Researchers from Massachusetts General Hospital in Boston presented results from the PROTECT (ProBNP Outpatient Tailored Chronic Heart Failure) study. NT-proBNP (b-type natriuretic peptide) is a biomarker released from myocardial tissue in response to high levels of wall stretch and has been studied as a diagnostic and prognostic marker for congestive heart failure. The use of NT-proBNP has become common in tertiary referral centers but has been slower to penetrate into community-based primary care monitoring and treatment of systolic congestive heart failure.
Weiner’s group randomized 151 subjects with documented systolic dysfunction to either:
•Usual standard of care (SOC): Usual medications were dose-titrated to achieve subjective symptom control, or:
•NT-proBNP-guided strategy: Usual medications were dose-titrated with a goal of lowering NT-proBNPconcentrations below 1000 pg/mL. NT-proBNP was measured approximately every 90 days. Medications were adjusted upward even if patients reported good symptom control.

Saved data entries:
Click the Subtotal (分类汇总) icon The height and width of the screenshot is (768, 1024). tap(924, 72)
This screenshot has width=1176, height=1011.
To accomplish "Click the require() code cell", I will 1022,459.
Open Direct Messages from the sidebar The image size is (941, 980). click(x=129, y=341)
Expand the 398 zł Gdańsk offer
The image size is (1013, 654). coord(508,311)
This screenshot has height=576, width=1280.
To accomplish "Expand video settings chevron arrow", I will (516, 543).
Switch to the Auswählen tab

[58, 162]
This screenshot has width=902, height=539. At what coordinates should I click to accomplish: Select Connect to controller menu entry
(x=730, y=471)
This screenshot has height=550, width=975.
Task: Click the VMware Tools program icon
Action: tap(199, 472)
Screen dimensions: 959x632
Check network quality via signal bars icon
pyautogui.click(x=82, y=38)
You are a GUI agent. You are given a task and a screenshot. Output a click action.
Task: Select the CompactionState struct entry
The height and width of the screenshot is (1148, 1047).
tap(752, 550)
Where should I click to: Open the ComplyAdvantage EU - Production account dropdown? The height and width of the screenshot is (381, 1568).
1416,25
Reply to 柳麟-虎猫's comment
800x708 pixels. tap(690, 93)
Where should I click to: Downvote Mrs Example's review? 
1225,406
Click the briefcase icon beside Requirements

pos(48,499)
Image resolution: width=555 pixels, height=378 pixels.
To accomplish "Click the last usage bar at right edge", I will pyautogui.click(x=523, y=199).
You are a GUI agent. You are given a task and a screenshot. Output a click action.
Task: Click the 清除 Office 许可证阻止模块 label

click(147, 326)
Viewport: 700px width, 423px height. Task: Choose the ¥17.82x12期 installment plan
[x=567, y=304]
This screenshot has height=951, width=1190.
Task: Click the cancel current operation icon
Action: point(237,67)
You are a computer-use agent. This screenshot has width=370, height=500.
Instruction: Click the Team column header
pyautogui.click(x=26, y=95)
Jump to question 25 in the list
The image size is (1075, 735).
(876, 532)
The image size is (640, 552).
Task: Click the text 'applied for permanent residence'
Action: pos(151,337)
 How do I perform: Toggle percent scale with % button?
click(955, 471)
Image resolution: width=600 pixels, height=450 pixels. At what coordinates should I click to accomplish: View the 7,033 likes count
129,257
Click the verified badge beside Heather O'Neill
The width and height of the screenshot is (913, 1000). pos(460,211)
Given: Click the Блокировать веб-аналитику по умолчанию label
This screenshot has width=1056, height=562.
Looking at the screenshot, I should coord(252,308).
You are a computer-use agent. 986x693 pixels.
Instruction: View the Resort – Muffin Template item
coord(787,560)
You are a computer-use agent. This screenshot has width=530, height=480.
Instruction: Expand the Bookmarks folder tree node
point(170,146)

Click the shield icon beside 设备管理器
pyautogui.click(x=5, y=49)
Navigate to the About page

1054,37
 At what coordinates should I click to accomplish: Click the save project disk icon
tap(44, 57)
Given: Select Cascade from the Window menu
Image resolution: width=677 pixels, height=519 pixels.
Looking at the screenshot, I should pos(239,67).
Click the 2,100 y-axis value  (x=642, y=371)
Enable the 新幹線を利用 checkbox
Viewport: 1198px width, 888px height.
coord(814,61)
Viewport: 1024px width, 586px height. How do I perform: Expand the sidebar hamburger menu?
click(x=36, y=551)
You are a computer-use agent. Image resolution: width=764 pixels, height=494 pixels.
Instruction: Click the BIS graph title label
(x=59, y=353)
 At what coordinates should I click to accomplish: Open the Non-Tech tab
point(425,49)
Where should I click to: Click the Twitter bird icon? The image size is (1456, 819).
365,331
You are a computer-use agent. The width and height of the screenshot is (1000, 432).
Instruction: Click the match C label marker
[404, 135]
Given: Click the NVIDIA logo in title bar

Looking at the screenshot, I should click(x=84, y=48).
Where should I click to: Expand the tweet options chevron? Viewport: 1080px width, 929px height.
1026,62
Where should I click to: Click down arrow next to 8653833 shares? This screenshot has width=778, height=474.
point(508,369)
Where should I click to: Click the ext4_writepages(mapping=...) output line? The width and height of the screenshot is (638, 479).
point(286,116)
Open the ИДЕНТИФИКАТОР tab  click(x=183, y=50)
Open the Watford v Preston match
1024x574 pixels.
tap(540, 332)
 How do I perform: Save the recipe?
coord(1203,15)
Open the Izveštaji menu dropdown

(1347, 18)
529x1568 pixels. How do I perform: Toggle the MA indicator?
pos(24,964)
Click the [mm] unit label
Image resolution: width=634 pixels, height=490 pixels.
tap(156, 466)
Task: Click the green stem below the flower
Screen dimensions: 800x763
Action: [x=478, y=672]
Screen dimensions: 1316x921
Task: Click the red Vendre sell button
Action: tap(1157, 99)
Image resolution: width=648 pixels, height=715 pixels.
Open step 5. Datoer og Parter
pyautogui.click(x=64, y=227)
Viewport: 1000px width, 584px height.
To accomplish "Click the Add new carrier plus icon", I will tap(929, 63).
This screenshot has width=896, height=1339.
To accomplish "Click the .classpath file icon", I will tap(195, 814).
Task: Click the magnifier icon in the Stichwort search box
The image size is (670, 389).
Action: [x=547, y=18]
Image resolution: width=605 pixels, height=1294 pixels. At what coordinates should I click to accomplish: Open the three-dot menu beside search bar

**Task item A:** Summarize the passage on the PROTECT heart failure study in two sentences.
**Task item B:** Extend the passage on the PROTECT heart failure study, picking up right after its final sentence.

**Task response A:** Researchers at Massachusetts General Hospital in Boston presented the PROTECT study on NT-proBNP, a biomarker released from heart muscle under high wall stretch that is used in tertiary referral centers but has been slower to reach community-based primary care for systolic congestive heart failure. The study randomized 151 subjects with documented systolic dysfunction to usual care, with medications titrated for symptom control, or to an NT-proBNP-guided strategy, with medications titrated to bring NT-proBNP below 1000 pg/mL, measured about every 90 days, and raised even when symptoms were well controlled.

**Task response B:**
NT-proBNP did not change in the SOC arm but fell by half in the NT-proBNP arm (2104 vs. 1094 pg/ml; p=.03). Measured endpoint events were heart failure hospitalization, decompensated heart failure, and cardiovascular death. The SOC group experienced 100 such events, the NT-proBNP-guided strategy group only 58. This correlated with significant improvements in cardiac structure and function (left ventricular reverse remodeling) seen on transthoracic echocardiogram. Results suggest that the use of NT-proBNP monitoring may have significant value in the outpatient treatment of patients with medically managed systolic congestive heart failure.
Weiner RB, et al. Improvement of echocardiographic parameters associated with NT-proBNP-guided heart failure management: mechanistic insights from the proBNP outpatient tailored chronic heart failure (PROTECT) study. Presented at ACC 2011. April 3, 2011. New Orleans, La.